Any scientific explanation as to why a hot shower is refreshing, feels good, wakes you up?
There’s an awful lot of stimulation going on in a good shower: the water beating against the skin, the physical actions of shampooing the hair and soaping up the rest of your bits, the smells of the various unguents. The sound of it all too, come to think of it.
I’m not so sure that a hot shower “wakes you up”. I’d more expect a cold shower to do that. A hot shower is more likely to put you to sleep.
When you are cold, a natural response is shivering, causing the muscles to burn fuel and generate heat.
When you are hot, the opposite response happens. The muscles relax, generating less heat. That’s why hot showers or saunas tend to make you feel relaxed.
I imagine if you habitually take a hot shower upon waking, it will help you feel ready for the day. And if you take a hot shower before bed every night, it will help you relax and feel sleepy.
There’s also the upright/supine thing. There’s a reason people usually shower in the morning or bathe in the evening.
Hot water just feels good; I think that would be about 90% of the explanation there.
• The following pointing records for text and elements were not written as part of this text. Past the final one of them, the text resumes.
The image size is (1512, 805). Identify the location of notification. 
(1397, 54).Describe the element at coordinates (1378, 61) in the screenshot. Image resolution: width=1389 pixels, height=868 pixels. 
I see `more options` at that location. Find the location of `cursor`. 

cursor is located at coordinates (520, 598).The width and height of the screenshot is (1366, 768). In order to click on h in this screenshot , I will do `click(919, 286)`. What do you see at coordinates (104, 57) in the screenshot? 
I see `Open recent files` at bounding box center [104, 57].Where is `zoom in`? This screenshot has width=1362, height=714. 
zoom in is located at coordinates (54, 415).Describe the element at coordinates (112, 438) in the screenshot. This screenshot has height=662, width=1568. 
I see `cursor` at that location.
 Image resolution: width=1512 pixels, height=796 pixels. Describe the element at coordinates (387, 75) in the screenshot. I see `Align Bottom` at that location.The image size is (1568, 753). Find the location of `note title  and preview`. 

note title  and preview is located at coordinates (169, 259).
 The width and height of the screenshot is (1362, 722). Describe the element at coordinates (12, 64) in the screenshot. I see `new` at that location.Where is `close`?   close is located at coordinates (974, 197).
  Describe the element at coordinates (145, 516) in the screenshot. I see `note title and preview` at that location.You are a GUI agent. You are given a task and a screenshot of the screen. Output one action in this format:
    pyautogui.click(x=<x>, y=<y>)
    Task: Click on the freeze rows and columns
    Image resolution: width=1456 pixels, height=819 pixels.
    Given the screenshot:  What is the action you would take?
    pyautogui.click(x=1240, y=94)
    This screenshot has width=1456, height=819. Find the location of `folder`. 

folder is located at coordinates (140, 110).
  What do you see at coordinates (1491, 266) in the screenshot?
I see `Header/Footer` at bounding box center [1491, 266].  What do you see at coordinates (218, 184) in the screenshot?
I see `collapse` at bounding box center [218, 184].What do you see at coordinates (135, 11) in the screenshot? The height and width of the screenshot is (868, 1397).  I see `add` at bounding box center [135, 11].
I sometimes take hot showers even if I’m clean… just because they feel good.
Sorry to nitpick Baron but you forgot to put “soaping up” in quotation marks.
Agreed, but I’m trying to understand why that’s true.
I think a lot of it has to do with the hot and humid air. It feels soothing against the body, and helps clear sinuses as you breathe.
I’m pretty sure the hot water expands blood vessels near the surface of the skin. Does that have a positive effect on the body?
Heh, the majority of my hot showers are taken when I’m clean.
Hot water needling over your skin, which is after all your largest organ, causes increased blood flow out to the extremities and out of the body’s core. Increased blood flow over your entire body is going to wake you up, it’s a huge bump in body process over the quiet of sleep. When you get out of the shower and the cooler air hits your skin, blood flow decreases and flows back into the body core. It’s the energy difference of the rushing stream vs the still pond.